Time Zones in Reporting

You would have noticed that the topic of aligning and comparing the overlapping perspectives of different timelines is needed for KPI and management reporting. What is often overlooked and misunderstood is the alignment of the time zone in reporting based upon the posted transaction data records.

The distinct perspectives of time are normally defined without any specific mention of a time zone. It is also missing from the InfoObject definition itself in most cases. It is then usually implied through the relationship to the posted transaction data record that the time value exists in. While this does work to keep the time dimensions as simple as possible, it does introduce the risk of reporting misaligned totals.

For Example: Wellington in New Zealand versus Perth in Australia and the alignment to midnight.

An enterprise that trades only 10-16 hours per day and uses different timeline variants against their posted transaction data will not really need to deal with the issue of time zones in their time dimensions. The Calendar time dimension is implied to aligned to the posted transaction data for the local region that created it. There will be no misunderstanding of ‘Mid-night on Wednesday Night’. This works, even if you round the time dimension up to the date granularity and never store the time on the record (as a time stamp characteristic).

Most enterprise reporting requirements will work with the minimum time granularity of day. They will also ignore the discrepancy of the time zone alignment between the different posted transaction data DataSets (Wellington vs Perth). They are fundamentally interested in comparative analysis and trending, day-to-day.

Reporting a perfect time zone alignment of 08:00:00 here versus 13:00:00 there is normally not required for the bulk of the reports. Remember that this is a decision that is made during the requirements gathering stage for any report.

“time comparison and trending for reporting
is usually more important than alignment”

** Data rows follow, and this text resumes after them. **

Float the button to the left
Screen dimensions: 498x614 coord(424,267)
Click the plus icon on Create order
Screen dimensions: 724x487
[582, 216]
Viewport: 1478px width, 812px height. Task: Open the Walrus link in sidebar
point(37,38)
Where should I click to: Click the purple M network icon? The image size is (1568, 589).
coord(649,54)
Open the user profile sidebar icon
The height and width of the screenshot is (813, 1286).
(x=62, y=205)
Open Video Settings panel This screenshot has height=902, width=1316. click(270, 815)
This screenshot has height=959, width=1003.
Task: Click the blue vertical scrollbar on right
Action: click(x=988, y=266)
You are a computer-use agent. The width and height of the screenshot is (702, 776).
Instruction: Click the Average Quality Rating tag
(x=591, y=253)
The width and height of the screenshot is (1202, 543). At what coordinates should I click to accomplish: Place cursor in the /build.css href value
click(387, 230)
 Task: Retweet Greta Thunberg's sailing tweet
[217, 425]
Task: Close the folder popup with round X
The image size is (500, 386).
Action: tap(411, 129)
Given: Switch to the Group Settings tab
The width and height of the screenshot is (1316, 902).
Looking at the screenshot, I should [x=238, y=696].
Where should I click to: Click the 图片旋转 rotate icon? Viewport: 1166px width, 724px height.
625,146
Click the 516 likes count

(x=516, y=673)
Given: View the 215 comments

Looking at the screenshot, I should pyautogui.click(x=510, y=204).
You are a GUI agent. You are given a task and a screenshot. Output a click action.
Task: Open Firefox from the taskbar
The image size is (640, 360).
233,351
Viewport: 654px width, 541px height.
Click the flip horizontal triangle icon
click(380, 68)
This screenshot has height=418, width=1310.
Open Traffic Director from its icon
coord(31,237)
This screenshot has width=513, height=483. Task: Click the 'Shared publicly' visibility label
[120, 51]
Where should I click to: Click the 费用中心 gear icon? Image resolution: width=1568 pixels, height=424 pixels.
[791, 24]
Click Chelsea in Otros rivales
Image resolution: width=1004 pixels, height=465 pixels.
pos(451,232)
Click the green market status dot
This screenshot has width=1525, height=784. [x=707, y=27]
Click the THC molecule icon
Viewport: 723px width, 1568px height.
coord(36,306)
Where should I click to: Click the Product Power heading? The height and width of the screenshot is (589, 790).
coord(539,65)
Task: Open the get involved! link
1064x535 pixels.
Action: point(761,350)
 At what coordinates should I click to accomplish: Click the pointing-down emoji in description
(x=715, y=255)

The today-to-date reporting requirements that deliver near-real-time analytics are also usually localised to the time zone they belong too. These reports are for local business personnel who already know what time zone they are in and they have no need to compare their data to other time zones. This is usually why the posted transaction data is time stamped (date and time) but rarely includes the additional meta-data of the time zone.

Even when an enterprise has a war room that displays the today-to-date near-real-time information of the individual local countries, the missing meta-data (aka the time zone) is not an issue because the data feed is known to belong to a specific time zone.

Most of the aggregated global reporting requirements will also behave just like the local reporting because their primary focus is ‘Like for Like’ reporting. The time zone itself is not the focus as the global comparison of a days worth of data, as it is better understood when the behaviour of each time zones local residents are aligned. The data aligns to breakfast, lunch and dinner; which is much better for trending reports.

The exception to this is a global enterprise that is only loosely aligned to human behaviour but treats the entire world as an instance of ‘Now’. Enterprises who do financial trading, global package deliveries, information streaming, etc. These enterprises will pay close attention to the usually missing meta-data of time.

Their transaction data records will have the additional time meta-data in the raw data to enable both global ‘now’ and local reporting perspectives of the data to be consumed. It is the dual reporting requirement for consuming a single transaction data record through both perspectives that leads to the DataModeling practice of storing all of the original raw data in UTC+0 format. This simplifies the processing, consumption and comprehension of the time zones involved in the transaction data records.

Now throw the topic of day light savings on top of the local time zone. For the posted transaction data to capture the strict alignment to the time zone it must also include the day light savings indicator. This becomes extremely important twice a year when the perspective of local time is adjusted. Without the day light savings indicator and the time zone there is no way to accurately convert and compare a distinct point in time across the earth.

Keep in mind the above concepts are about consuming the data in reports. It does not identify the time zone accuracy requirements of collecting data through system interfaces.

When you take a step back and look at the practical side of combining and consuming the enterprises data for reporting, there rarely is any need to store the distinct perspectives of time with 100% accuracy. In most reporting scenarios the posted transaction data will have a minimum time granularity of day. The rest of the reporting requirements will be a more aggregated level of time (week, fortnight, period, month, quarter and year).